### Records for processing ###
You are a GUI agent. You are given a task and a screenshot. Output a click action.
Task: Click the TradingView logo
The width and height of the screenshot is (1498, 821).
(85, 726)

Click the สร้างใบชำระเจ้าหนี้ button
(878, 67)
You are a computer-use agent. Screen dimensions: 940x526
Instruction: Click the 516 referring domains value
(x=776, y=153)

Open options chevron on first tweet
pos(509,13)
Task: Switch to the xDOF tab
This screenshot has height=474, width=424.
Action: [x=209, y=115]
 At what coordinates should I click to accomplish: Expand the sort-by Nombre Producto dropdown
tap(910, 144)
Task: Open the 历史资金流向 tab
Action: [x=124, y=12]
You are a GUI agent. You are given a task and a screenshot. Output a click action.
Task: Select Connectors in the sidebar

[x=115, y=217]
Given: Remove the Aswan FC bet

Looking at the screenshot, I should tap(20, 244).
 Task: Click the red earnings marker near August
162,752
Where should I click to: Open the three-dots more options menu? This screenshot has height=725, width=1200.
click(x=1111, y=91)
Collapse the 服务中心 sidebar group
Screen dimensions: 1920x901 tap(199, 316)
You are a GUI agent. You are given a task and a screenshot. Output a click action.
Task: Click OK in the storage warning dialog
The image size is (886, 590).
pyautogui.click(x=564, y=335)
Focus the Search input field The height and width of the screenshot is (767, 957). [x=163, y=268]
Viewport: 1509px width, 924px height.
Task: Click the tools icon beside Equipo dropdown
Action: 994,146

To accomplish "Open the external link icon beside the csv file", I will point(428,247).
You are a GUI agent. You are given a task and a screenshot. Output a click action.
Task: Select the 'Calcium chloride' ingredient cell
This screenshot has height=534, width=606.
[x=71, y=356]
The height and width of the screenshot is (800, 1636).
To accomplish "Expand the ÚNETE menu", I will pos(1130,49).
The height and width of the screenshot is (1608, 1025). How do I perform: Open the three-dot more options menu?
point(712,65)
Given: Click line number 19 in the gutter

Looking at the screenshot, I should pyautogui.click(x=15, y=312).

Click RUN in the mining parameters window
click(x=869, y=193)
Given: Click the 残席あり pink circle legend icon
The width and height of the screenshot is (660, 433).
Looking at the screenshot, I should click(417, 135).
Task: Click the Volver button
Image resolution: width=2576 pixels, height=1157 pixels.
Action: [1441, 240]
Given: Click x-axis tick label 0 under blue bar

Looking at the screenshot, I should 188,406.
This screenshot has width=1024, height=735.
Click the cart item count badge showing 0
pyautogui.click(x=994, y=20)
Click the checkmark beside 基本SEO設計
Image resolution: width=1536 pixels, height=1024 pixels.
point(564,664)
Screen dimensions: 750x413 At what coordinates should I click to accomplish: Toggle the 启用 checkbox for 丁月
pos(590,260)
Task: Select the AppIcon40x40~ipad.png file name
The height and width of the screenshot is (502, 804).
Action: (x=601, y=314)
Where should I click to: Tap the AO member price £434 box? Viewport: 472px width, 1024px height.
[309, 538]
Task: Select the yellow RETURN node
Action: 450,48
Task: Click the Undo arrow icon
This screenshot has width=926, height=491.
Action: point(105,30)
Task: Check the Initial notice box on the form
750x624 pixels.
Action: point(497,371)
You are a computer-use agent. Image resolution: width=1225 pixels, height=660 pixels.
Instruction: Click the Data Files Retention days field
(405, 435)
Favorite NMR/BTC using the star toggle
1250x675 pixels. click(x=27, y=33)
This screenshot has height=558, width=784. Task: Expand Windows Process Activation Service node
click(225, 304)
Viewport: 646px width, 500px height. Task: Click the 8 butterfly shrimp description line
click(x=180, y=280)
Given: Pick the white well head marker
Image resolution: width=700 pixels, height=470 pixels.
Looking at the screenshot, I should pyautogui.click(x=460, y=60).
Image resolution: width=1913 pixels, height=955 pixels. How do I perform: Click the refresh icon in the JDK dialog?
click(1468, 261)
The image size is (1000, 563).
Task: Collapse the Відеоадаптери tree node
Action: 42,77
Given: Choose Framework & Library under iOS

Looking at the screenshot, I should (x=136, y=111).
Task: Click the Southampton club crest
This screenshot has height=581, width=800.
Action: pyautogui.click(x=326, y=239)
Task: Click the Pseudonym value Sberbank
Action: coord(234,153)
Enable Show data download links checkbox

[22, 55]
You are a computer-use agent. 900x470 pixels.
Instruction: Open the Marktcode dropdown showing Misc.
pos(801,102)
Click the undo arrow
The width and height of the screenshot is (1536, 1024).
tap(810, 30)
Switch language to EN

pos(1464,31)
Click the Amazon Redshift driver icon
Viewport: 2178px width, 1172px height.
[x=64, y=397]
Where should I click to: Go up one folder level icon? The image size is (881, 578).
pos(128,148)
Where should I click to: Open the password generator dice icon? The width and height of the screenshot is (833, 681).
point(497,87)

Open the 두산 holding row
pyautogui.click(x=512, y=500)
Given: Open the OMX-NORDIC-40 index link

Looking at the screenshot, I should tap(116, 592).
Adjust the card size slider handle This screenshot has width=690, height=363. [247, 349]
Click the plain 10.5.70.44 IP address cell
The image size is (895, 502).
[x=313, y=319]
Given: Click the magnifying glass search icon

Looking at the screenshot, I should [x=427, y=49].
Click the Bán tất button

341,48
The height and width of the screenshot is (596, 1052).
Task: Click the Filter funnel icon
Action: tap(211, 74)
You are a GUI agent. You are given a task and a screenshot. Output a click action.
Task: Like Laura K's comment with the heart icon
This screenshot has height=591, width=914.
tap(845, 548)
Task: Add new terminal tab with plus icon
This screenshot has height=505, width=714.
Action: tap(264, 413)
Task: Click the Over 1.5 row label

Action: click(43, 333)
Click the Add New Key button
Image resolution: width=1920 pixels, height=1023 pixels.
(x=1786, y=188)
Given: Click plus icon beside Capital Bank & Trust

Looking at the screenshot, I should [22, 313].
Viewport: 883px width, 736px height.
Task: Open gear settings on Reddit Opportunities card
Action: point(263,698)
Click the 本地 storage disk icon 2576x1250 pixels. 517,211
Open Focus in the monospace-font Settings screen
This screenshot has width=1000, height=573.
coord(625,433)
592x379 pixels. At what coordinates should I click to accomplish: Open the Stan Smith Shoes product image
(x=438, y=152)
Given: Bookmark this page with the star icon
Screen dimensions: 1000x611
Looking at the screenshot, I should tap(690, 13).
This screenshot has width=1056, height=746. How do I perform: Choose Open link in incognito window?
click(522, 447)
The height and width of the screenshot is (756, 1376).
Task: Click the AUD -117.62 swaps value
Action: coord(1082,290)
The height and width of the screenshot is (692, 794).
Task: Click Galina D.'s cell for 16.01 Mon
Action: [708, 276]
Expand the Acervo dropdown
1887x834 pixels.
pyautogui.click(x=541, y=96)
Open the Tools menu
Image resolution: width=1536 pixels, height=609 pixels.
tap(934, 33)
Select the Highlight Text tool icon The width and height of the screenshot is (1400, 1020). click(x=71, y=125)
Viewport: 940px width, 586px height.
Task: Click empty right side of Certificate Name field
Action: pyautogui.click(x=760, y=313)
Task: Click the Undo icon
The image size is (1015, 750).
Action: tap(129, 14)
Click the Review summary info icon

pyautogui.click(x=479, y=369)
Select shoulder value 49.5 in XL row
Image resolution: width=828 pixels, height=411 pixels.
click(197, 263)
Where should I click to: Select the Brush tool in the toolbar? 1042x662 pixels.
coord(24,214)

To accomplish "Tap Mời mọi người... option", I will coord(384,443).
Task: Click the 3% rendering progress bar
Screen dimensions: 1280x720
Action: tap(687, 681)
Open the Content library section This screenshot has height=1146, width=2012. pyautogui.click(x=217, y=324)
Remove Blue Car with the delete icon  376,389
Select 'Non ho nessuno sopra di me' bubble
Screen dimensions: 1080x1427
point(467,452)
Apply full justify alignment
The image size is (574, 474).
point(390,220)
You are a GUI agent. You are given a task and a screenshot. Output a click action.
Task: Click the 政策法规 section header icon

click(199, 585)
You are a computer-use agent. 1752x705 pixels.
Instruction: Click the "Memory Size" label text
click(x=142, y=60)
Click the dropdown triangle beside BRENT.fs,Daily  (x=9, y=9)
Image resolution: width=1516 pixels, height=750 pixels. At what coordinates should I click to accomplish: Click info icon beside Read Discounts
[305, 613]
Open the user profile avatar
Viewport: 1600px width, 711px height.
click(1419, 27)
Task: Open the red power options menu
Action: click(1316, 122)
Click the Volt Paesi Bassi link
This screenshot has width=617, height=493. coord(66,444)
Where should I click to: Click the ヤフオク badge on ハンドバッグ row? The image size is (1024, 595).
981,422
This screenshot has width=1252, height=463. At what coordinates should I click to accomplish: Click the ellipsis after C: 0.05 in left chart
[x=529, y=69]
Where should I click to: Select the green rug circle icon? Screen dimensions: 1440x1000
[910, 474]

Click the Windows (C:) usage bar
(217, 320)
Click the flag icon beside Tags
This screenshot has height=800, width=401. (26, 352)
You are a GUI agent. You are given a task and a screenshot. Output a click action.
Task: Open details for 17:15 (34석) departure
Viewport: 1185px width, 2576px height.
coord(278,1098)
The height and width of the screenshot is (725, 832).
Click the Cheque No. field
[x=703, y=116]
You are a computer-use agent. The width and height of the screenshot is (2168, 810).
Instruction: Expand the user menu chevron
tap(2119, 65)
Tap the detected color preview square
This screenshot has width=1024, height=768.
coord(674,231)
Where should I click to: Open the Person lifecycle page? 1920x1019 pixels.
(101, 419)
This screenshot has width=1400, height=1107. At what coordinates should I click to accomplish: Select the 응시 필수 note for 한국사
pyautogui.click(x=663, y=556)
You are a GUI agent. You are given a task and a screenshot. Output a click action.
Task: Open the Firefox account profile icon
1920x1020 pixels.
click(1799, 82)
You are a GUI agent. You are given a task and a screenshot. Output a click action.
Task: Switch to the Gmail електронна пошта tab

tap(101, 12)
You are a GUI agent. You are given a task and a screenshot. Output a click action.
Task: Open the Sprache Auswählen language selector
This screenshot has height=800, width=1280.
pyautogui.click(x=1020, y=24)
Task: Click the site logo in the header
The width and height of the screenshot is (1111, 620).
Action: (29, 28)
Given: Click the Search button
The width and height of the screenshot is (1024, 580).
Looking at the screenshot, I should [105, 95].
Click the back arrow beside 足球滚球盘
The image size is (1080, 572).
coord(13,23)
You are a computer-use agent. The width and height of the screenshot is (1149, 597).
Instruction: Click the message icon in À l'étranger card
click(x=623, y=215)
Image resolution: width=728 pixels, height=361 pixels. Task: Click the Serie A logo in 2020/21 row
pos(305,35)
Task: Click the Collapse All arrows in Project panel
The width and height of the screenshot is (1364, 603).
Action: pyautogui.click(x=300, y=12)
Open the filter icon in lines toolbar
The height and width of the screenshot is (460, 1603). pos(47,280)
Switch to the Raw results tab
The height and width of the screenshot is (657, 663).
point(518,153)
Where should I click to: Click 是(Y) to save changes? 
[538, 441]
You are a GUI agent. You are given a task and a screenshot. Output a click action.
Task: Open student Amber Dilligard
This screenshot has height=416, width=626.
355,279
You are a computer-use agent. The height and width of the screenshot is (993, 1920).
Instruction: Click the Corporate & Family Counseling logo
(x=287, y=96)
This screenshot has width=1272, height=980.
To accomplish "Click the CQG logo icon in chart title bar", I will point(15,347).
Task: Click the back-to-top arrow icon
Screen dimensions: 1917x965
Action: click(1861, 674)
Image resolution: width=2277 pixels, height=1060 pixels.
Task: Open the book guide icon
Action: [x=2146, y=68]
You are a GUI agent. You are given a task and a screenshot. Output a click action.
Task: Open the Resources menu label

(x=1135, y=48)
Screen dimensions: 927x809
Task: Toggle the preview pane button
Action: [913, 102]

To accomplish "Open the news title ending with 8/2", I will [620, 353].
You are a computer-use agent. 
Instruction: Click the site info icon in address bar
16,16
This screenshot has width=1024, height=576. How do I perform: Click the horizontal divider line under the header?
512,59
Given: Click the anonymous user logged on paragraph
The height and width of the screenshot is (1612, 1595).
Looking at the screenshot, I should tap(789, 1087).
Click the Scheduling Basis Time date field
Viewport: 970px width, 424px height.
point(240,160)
###
▶ [Problem to solve]: Only those lines of the entries above that run from the line containing "Task: Click the Collapse" to the line containing "Task: Click the back-to-top arrow icon", both included, should be transcribed exactly.

▶ [Task response]:
Task: Click the Collapse All arrows in Project panel
The width and height of the screenshot is (1364, 603).
Action: pyautogui.click(x=300, y=12)
Open the filter icon in lines toolbar
The height and width of the screenshot is (460, 1603). pos(47,280)
Switch to the Raw results tab
The height and width of the screenshot is (657, 663).
point(518,153)
Where should I click to: Click 是(Y) to save changes? 
[538, 441]
You are a GUI agent. You are given a task and a screenshot. Output a click action.
Task: Open student Amber Dilligard
This screenshot has height=416, width=626.
355,279
You are a computer-use agent. The height and width of the screenshot is (993, 1920).
Instruction: Click the Corporate & Family Counseling logo
(x=287, y=96)
This screenshot has width=1272, height=980.
To accomplish "Click the CQG logo icon in chart title bar", I will point(15,347).
Task: Click the back-to-top arrow icon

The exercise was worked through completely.